YOUR INSTRUCTIONS: Copy the following records word for word, from the first line through the last.

# start of DATASET EXCERPTS

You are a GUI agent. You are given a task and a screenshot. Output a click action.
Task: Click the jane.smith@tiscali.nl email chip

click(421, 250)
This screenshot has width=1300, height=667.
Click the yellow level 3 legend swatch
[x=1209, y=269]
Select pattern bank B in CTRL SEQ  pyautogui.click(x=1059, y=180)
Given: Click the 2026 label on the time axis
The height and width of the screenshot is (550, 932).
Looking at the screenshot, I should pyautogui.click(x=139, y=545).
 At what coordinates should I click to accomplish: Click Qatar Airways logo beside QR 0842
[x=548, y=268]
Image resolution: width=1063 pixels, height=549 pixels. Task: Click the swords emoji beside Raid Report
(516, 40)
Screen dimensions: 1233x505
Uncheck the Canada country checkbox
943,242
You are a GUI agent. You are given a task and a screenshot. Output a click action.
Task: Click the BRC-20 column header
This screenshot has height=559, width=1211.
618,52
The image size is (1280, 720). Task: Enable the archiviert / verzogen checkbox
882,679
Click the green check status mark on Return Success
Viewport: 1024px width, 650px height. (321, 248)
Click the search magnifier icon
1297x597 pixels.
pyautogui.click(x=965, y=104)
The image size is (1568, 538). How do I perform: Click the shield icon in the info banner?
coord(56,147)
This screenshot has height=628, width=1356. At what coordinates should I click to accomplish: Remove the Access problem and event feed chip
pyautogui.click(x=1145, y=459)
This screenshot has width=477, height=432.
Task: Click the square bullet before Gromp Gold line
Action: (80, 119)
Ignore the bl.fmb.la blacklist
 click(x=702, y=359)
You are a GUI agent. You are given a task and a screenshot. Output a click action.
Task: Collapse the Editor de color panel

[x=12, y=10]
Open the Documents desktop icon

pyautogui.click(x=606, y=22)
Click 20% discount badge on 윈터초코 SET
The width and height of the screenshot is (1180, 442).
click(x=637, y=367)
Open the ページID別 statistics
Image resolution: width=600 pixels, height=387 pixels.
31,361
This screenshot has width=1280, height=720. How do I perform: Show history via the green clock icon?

# end of DATASET EXCERPTS

WRITTEN RESPONSE:
You are a GUI agent. You are given a task and a screenshot. Output a click action.
Task: Click the jane.smith@tiscali.nl email chip

click(421, 250)
This screenshot has width=1300, height=667.
Click the yellow level 3 legend swatch
[x=1209, y=269]
Select pattern bank B in CTRL SEQ  pyautogui.click(x=1059, y=180)
Given: Click the 2026 label on the time axis
The height and width of the screenshot is (550, 932).
Looking at the screenshot, I should pyautogui.click(x=139, y=545).
 At what coordinates should I click to accomplish: Click Qatar Airways logo beside QR 0842
[x=548, y=268]
Image resolution: width=1063 pixels, height=549 pixels. Task: Click the swords emoji beside Raid Report
(516, 40)
Screen dimensions: 1233x505
Uncheck the Canada country checkbox
943,242
You are a GUI agent. You are given a task and a screenshot. Output a click action.
Task: Click the BRC-20 column header
This screenshot has height=559, width=1211.
618,52
The image size is (1280, 720). Task: Enable the archiviert / verzogen checkbox
882,679
Click the green check status mark on Return Success
Viewport: 1024px width, 650px height. (321, 248)
Click the search magnifier icon
1297x597 pixels.
pyautogui.click(x=965, y=104)
The image size is (1568, 538). How do I perform: Click the shield icon in the info banner?
coord(56,147)
This screenshot has height=628, width=1356. At what coordinates should I click to accomplish: Remove the Access problem and event feed chip
pyautogui.click(x=1145, y=459)
This screenshot has width=477, height=432.
Task: Click the square bullet before Gromp Gold line
Action: (80, 119)
Ignore the bl.fmb.la blacklist
 click(x=702, y=359)
You are a GUI agent. You are given a task and a screenshot. Output a click action.
Task: Collapse the Editor de color panel

[x=12, y=10]
Open the Documents desktop icon

pyautogui.click(x=606, y=22)
Click 20% discount badge on 윈터초코 SET
The width and height of the screenshot is (1180, 442).
click(x=637, y=367)
Open the ページID別 statistics
Image resolution: width=600 pixels, height=387 pixels.
31,361
This screenshot has width=1280, height=720. How do I perform: Show history via the green clock icon?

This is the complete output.